Le ministre de l'Économie, Pierre Fitzgibbon
Le ministre de l'Économie, Pierre Fitzgibbon

Malgré une aide de 2,5 G $, «on ne pourra pas sauver toutes les entreprises»

Le gouvernement Legault décaisse 2,5 milliards $ pour aider les entreprises à traverser la crise du coronavirus. «Mais s’il en faut plus, on en aura plus», assure le ministre de l’Économie, Pierre Fitzgibbon.

Malgré les milliards de dollars promis par le gouvernement provincial, au lendemain d’une annonce similaire de la part du fédéral, le premier ministre François Legault reste lucide.

«J’aime mieux le dire, on ne pourra pas sauver toutes les entreprises. On va essayer de faire le maximum qu’on est capable de faire, avec des marges de manoeuvre qui, heureusement, sont importantes. Mais on ne pourra pas sauver toutes les entreprises», a constaté M. Legault, jeudi après-midi, lors de son deuxième point de presse de la journée, cette fois en compagnie des ministres de l’Économie, Pierre Fitzgibbon, et des Finances, Eric Girard.
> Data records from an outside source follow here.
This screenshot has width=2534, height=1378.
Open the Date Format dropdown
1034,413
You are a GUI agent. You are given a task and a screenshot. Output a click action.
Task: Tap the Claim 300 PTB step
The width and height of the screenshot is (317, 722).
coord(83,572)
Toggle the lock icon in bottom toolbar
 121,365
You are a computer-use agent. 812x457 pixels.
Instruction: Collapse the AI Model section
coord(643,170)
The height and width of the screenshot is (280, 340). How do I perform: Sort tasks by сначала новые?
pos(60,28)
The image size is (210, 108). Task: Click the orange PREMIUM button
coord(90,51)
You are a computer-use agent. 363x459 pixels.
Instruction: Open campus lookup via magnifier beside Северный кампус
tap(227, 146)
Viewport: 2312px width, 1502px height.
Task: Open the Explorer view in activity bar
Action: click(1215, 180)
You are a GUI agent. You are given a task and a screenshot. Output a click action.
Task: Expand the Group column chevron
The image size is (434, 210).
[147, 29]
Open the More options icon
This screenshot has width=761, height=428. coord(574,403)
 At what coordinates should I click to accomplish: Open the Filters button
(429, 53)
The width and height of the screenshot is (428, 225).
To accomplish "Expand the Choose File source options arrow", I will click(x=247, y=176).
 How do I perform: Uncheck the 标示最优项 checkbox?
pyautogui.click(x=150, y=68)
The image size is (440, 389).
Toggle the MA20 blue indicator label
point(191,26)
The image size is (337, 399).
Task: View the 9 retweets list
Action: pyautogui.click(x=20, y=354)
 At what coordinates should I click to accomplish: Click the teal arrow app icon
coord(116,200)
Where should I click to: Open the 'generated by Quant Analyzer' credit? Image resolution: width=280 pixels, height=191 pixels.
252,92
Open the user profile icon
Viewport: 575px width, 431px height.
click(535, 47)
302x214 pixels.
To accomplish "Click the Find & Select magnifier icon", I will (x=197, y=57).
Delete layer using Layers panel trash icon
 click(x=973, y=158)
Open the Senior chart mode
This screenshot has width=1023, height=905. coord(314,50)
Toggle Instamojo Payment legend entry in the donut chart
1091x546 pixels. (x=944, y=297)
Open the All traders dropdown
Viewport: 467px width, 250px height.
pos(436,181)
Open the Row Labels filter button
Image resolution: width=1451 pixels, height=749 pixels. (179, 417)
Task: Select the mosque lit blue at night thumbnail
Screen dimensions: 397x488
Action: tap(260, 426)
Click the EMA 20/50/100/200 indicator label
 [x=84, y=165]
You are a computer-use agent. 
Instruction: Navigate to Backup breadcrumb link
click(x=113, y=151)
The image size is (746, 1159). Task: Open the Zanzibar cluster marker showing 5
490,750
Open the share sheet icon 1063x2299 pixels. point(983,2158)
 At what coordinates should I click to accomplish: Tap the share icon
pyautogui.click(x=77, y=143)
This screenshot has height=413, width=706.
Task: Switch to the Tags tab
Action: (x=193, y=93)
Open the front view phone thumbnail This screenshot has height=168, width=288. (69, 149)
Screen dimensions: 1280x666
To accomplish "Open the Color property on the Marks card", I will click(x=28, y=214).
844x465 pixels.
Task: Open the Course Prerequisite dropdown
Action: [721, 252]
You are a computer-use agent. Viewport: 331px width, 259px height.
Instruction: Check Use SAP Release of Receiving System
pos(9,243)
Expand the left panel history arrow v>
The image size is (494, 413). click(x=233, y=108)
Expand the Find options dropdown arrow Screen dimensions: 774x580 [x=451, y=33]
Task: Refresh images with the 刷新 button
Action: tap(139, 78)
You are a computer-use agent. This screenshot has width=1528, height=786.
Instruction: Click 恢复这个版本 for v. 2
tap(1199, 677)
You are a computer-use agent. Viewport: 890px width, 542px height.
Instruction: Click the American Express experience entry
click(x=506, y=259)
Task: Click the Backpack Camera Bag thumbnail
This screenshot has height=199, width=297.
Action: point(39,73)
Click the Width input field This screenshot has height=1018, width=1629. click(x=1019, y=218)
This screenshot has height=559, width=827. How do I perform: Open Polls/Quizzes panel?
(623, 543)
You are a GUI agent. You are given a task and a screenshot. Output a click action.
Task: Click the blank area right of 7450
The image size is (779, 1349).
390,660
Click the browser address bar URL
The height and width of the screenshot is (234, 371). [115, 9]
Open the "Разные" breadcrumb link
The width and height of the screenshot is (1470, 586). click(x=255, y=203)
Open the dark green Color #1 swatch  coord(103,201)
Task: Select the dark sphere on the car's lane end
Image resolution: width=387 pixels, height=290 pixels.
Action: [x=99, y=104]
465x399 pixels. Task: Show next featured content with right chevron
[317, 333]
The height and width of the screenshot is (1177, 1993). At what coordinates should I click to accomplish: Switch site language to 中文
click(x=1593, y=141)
«On va offrir des prêts et des garanties de prêts d’un minimum de 50 000 $ à des taux très avantageux pour soutenir le fonds de roulement des entreprises de tous les secteurs d’activité», a expliqué M. Fitzgibbon, ajoutant que déjà 600 demandes ont été faites auprès d’Investissement Québec.

Le Québec compte 250 000 petites et moyennes entreprises.

Les trois politiciens ont uni leurs voix pour demander aux Québécois de privilégier l’achat local, plus que jamais.

«Je sais que je demande beaucoup de choses aux Québécois, mais j’ai une autre chose à demander aux Québécois. S’il vous plaît, dans les prochaines semaines, les prochains mois, c’est plus important que jamais d’acheter des produits qui sont faits au Québec. Ça inclut les achats en ligne. Plus que jamais, il faut être capable de venir encourager les entreprises québécoises. C’est primordial. Si on veut se donner des chances que le maximum de nos entreprises passe au travers, c’est important d’acheter chez nous», a prié M. Legault.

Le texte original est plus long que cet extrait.